• DATASET ENTRIES:
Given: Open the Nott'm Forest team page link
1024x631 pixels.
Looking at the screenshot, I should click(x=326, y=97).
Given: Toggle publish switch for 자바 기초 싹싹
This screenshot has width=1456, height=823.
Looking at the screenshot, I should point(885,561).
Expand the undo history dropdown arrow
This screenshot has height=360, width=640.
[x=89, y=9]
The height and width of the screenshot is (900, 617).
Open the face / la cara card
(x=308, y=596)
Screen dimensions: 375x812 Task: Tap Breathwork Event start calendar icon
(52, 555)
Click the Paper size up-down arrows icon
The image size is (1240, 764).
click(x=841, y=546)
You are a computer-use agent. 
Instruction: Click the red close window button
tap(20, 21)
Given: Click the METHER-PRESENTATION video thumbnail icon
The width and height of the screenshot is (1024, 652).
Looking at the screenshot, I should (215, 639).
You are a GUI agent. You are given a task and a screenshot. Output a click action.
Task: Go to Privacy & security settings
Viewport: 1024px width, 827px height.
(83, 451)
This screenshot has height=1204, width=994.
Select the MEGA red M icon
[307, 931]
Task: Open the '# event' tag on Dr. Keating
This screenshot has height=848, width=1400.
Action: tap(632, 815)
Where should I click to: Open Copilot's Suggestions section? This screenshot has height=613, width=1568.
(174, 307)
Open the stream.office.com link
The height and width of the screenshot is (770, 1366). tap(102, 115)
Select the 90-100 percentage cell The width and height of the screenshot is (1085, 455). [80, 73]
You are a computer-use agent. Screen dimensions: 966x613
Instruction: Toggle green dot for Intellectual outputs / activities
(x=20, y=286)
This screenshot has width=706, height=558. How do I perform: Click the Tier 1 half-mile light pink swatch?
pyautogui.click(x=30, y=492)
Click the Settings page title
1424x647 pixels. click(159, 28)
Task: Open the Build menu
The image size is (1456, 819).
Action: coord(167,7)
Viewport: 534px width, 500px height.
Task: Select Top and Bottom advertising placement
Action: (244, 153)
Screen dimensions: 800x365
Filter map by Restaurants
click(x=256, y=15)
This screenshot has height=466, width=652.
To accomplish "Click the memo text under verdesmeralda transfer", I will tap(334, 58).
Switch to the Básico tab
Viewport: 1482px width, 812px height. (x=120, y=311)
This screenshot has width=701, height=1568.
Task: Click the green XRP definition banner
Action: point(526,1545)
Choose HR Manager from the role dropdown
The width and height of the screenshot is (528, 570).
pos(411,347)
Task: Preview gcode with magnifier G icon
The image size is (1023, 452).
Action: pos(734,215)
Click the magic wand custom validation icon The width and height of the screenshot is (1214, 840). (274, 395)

• REQUIREMENT: Convert the lines of the data, starting at the first line and ending at the line that contains "[x=89, y=9]", into a JSON list of strings with one string per line, leaving out any blank lines.

• WRITTEN RESPONSE:
[
  "Given: Open the Nott'm Forest team page link",
  "1024x631 pixels.",
  "Looking at the screenshot, I should click(x=326, y=97).",
  "Given: Toggle publish switch for 자바 기초 싹싹",
  "This screenshot has width=1456, height=823.",
  "Looking at the screenshot, I should point(885,561).",
  "Expand the undo history dropdown arrow",
  "This screenshot has height=360, width=640.",
  "[x=89, y=9]"
]